Algorithmization of solving dynamic edge problems of the theory of flexible rectangular plates

In this paper, a computational algorithm is developed on the basis of the finite difference method for solving dynamic edge problems of the theory of flexible shells with account for shears and rotary inertia.
Dynamic calculations of flexible plates is used in designing hulls of ships, aircraft, missiles, and other technical objects, which, along with sufficient strength, should have the least weight ensured by the use of lightweight plates and by reducing the margin of safety. The problem of developing an automated system for solving problems of the theory of elasticity and plasticity was first raised in the monograph by V.K. Kabulov. This work reveals the main problems of algorithmization and indicates approaches for their machine solution.

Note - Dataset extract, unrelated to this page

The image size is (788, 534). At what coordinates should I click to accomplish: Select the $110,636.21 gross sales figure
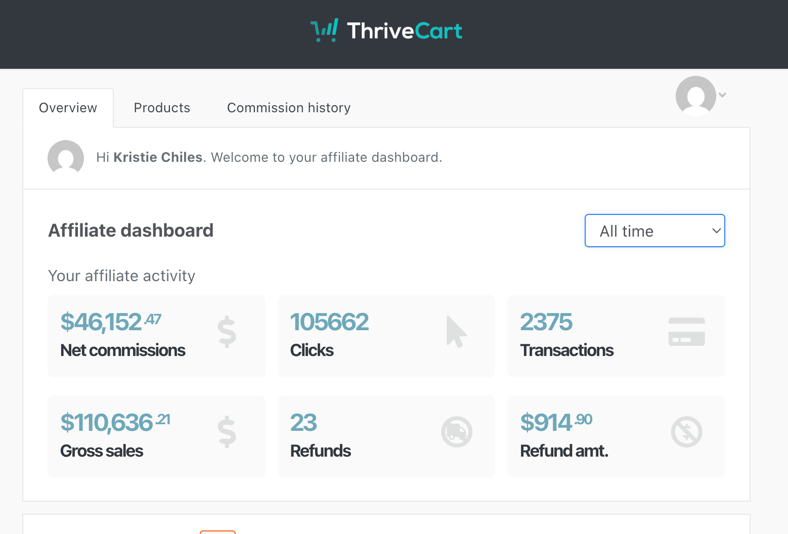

In accordance with the analyzed problems, which arise during automated calculations of thin-walled elements of mechanical engineering structures, it is reasonable to use a nonlinear dynamic computational scheme for a flexible homogeneous isotropic linear elastic shell of arbitrary shape and to take into account the effect of both shears and rotary inertia when describing the motion of the shell. Such a model allows one to apply a sufficiently flexible and fast-acting scheme to calculate a wide class of dynamic processes taking place within the plates and shells of different shapes which are not over-limited in thickness and serve as significant parts of mechanical engineering elements.
A number of dynamic differential equations of plate motion have been developed and tested. Obviously, there is no need to build other algorithms to calculate flat plates when developing an automated computational system.